I just started NN few months ago , now playing with data using Pytorch. I learnt how we use embedding for high cardinal data and reduce it to low dimensions. There is one thumb of role i saw that for reducing high dimensional categorical data in the form of embedding you use following formula
embedding_sizes = [(n_categories, min(50, (n_categories+1)//2)) for _,n_categories in embedded_cols.items()]
[(69, 35), (11, 6)]
After creating this embedding layer how do we know these embedding layers are appropriate for MLP ? Do we check score with different size of embedding layer or do we visualise this layer? If we visualise then what are the ways to visualise , in short how can i validate that my embedding layers are good in terms of its reduced size from 69 to 35 and 11 to 6?

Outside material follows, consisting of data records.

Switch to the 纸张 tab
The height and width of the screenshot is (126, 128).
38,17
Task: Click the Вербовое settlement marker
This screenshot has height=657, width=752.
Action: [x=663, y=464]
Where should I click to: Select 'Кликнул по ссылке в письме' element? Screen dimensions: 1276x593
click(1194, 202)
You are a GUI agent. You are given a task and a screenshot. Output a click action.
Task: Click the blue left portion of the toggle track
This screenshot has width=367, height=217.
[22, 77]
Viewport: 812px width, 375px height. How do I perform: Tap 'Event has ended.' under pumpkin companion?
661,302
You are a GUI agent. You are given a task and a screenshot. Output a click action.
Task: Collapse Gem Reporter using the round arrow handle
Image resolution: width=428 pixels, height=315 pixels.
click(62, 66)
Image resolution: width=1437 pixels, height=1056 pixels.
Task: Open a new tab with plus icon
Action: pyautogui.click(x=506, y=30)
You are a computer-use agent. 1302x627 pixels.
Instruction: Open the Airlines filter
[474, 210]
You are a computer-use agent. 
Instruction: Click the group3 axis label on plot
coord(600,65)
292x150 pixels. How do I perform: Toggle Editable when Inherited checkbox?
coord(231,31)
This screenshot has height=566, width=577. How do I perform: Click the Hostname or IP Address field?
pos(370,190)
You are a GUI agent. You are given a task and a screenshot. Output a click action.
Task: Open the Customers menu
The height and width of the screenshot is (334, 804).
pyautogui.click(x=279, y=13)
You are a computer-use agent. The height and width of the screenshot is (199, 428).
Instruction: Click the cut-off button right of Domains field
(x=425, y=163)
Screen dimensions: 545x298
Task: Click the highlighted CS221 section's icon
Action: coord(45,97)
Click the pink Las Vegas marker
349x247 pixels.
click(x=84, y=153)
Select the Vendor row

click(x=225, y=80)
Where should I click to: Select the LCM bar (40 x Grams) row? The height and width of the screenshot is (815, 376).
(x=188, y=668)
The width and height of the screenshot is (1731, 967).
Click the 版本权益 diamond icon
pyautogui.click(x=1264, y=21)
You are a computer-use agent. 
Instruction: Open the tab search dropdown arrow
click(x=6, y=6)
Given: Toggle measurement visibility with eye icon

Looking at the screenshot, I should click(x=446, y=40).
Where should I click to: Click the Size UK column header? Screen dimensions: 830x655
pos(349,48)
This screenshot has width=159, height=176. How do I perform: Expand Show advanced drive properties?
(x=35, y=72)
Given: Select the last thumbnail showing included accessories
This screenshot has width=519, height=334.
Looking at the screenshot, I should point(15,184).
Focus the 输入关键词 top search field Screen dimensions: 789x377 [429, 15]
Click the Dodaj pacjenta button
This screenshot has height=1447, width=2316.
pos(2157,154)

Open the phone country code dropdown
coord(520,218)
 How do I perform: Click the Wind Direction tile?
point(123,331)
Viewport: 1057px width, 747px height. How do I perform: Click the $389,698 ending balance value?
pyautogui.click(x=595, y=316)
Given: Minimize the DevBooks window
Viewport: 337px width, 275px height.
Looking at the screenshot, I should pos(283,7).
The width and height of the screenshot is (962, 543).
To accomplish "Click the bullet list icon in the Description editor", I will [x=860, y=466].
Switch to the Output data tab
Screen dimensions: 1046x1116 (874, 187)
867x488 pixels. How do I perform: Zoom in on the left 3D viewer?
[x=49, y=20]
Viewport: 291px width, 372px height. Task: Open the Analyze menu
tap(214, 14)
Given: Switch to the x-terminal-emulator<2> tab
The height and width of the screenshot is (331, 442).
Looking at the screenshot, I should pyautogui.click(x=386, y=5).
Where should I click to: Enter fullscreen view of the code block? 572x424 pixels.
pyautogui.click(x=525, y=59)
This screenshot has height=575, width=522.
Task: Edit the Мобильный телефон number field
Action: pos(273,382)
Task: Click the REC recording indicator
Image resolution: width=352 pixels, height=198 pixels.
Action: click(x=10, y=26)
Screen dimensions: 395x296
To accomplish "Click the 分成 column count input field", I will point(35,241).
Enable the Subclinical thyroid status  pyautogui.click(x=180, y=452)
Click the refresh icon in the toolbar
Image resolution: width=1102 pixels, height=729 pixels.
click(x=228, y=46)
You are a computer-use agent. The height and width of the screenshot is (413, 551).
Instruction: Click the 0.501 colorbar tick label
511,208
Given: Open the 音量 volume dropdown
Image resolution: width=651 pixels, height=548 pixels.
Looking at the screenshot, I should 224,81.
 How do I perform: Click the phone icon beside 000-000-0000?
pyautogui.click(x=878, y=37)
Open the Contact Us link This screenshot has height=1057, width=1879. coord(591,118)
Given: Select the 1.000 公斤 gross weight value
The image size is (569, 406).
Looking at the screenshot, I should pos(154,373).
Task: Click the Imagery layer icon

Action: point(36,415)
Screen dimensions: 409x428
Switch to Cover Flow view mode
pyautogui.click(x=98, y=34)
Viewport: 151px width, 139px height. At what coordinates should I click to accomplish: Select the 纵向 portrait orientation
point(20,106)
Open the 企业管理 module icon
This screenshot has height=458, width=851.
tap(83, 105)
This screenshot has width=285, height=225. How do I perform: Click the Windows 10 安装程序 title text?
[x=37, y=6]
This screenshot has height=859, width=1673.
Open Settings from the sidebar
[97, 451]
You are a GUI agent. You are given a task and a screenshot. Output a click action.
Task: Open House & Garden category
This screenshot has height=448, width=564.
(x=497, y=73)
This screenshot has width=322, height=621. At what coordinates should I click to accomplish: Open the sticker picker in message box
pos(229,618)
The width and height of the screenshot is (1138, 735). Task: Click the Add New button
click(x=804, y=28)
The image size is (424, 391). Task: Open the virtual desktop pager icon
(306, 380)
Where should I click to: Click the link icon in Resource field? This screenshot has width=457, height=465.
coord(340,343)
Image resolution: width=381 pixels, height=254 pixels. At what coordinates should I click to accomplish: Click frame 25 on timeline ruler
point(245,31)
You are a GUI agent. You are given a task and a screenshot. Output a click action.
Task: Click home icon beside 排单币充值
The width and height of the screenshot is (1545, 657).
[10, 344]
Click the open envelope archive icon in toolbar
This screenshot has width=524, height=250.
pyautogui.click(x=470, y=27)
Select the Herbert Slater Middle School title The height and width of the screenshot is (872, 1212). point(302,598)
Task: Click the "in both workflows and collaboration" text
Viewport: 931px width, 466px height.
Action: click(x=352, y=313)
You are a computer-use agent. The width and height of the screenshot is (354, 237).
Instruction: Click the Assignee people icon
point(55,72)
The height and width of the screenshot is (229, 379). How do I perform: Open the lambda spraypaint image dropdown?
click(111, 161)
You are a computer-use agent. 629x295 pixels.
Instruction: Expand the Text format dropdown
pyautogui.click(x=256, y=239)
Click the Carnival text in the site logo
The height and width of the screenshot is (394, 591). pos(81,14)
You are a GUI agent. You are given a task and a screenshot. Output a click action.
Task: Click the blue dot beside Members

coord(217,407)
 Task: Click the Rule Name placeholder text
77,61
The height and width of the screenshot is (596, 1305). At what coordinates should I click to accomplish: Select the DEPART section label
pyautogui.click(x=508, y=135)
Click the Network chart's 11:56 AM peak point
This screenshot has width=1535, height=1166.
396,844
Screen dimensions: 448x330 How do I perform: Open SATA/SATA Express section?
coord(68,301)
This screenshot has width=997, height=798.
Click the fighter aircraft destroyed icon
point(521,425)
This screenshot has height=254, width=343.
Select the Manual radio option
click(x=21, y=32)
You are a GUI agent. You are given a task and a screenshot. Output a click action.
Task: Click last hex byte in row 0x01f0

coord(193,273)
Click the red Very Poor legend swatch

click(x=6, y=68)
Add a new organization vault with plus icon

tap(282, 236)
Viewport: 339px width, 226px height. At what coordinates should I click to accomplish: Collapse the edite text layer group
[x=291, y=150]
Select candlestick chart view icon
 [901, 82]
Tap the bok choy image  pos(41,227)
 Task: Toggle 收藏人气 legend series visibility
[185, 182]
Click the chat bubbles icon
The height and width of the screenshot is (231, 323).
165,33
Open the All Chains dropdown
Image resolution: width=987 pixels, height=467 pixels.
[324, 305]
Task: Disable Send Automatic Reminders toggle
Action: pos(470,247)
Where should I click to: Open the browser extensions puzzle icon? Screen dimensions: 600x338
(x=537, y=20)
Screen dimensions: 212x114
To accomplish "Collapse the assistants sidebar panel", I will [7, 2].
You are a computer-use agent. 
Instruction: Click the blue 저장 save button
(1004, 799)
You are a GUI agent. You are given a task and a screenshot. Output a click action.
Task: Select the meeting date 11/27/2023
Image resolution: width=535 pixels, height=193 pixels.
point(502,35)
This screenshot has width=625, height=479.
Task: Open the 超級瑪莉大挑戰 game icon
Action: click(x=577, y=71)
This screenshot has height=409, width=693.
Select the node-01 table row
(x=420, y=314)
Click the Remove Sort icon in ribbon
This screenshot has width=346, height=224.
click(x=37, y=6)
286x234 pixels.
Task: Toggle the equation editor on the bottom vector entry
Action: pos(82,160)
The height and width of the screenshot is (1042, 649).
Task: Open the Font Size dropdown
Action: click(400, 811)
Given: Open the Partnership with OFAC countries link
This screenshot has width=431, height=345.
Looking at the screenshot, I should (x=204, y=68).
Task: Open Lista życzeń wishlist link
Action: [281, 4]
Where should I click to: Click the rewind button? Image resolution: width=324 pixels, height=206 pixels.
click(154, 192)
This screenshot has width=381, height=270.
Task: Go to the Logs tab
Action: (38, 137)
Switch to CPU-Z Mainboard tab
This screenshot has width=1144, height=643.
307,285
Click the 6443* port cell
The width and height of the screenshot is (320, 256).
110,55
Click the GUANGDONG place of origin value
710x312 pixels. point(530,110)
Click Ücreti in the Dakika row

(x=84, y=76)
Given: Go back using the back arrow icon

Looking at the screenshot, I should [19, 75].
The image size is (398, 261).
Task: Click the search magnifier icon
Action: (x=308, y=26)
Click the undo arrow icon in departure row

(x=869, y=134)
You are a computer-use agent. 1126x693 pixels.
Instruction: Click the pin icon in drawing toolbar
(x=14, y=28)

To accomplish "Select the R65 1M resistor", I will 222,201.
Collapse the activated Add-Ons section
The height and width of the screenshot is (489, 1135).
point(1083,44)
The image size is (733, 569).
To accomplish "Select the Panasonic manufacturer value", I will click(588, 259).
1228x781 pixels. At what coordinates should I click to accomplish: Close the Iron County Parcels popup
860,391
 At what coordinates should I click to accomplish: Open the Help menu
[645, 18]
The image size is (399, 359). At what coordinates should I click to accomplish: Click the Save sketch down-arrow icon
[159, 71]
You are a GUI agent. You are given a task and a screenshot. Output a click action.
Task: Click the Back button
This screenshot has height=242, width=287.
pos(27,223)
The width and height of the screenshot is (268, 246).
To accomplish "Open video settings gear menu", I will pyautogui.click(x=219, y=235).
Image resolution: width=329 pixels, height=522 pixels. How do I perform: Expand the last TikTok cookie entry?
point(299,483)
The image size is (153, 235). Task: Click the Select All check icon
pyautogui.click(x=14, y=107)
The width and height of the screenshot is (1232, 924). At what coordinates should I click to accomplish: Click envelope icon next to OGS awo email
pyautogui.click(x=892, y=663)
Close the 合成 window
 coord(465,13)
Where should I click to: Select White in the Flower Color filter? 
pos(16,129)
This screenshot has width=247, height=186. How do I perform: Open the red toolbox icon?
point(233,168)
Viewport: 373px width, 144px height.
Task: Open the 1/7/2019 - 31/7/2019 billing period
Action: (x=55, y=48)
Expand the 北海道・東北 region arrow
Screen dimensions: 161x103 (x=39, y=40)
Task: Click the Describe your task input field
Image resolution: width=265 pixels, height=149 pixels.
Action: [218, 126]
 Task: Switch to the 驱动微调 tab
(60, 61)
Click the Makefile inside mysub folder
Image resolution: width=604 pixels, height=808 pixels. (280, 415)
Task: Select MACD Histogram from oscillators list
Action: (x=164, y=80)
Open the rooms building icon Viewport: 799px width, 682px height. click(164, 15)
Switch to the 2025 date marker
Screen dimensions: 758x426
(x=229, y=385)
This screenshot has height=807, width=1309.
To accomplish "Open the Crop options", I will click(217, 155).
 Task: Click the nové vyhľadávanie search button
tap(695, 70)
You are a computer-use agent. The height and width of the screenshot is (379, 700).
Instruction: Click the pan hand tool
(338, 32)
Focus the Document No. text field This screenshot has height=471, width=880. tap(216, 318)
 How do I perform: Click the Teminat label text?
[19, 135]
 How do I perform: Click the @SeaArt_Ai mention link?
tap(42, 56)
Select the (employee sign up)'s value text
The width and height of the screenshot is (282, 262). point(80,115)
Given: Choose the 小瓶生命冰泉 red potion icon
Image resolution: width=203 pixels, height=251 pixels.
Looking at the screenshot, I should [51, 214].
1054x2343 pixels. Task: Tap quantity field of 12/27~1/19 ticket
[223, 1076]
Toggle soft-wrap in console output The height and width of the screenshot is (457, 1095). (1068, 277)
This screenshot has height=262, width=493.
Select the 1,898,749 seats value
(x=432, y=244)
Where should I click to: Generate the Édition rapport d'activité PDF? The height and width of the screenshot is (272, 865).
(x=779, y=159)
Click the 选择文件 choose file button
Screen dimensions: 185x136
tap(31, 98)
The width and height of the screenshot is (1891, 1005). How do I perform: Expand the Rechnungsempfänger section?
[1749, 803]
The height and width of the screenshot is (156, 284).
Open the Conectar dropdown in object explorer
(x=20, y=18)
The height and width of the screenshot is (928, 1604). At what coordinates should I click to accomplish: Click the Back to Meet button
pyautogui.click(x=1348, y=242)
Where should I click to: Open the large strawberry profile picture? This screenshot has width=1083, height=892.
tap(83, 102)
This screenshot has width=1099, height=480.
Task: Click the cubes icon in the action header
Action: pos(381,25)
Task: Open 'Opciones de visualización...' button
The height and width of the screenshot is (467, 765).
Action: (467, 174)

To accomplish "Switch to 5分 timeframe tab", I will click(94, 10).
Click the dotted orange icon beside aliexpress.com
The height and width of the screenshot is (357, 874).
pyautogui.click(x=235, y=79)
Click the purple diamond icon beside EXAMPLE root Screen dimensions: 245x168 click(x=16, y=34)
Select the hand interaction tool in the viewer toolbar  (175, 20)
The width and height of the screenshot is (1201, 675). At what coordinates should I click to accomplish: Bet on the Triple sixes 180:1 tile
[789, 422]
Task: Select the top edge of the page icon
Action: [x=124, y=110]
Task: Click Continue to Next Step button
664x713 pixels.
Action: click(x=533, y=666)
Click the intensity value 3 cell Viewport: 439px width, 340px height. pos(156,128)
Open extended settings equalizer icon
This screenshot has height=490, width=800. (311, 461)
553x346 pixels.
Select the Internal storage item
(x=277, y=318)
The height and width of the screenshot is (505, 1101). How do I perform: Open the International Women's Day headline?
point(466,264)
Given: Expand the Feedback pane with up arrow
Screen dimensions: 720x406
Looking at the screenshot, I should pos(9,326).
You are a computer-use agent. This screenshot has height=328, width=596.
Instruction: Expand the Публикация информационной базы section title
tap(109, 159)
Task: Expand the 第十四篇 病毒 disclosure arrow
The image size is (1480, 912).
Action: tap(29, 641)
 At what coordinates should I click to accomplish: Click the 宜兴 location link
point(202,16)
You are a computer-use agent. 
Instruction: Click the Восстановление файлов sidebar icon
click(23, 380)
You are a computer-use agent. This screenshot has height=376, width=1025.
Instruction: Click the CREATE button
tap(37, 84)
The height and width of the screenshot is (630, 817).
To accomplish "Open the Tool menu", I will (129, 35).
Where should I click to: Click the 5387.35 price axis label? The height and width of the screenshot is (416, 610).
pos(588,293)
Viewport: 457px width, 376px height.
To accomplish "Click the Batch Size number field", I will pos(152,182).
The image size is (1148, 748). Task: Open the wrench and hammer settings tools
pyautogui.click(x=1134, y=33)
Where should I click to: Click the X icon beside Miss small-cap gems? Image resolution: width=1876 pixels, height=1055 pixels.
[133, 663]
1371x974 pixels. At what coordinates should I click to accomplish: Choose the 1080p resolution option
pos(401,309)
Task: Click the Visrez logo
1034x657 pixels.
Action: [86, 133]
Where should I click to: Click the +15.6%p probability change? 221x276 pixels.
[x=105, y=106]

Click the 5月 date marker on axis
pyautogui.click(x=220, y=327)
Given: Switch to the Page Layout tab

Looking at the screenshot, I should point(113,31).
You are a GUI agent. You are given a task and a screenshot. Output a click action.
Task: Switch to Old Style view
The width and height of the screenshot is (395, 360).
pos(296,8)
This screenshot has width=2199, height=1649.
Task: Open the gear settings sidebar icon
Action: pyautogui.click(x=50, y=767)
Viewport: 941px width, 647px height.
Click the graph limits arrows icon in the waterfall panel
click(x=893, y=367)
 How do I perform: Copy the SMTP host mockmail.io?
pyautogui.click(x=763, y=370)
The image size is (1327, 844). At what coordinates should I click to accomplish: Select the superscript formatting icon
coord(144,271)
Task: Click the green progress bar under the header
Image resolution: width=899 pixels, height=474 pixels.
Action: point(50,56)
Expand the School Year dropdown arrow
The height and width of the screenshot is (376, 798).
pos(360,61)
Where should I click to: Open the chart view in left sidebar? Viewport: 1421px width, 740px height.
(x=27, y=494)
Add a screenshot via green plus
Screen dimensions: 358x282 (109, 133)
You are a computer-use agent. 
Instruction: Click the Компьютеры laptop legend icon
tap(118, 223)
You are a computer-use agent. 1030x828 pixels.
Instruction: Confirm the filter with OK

The embedding layer is just a look up table. So you pass an index and an embedding vector is returned. When you initialize the embedding layer, these are just random values. After training the embeddings, you can try the following to check the quality of the embeddings
- Check the metric. As everything kept same, the metric value of 69 dim and 35 dim embedding can give you some idea of the quality of embeddings
- You can use PCA to visualize the embeddings in 2D space. Although this is not a good approach.
@Kushaj thanks Kushaj , i think i need to extract those layers after training and then extract those to visualize with target variable , how can i extract these embeded layers weights after trainig?
layer.weight to get the embedding matrix. In general whenever you want to extract something from any layer in pytorch just look up at the
__init__ function in the source code.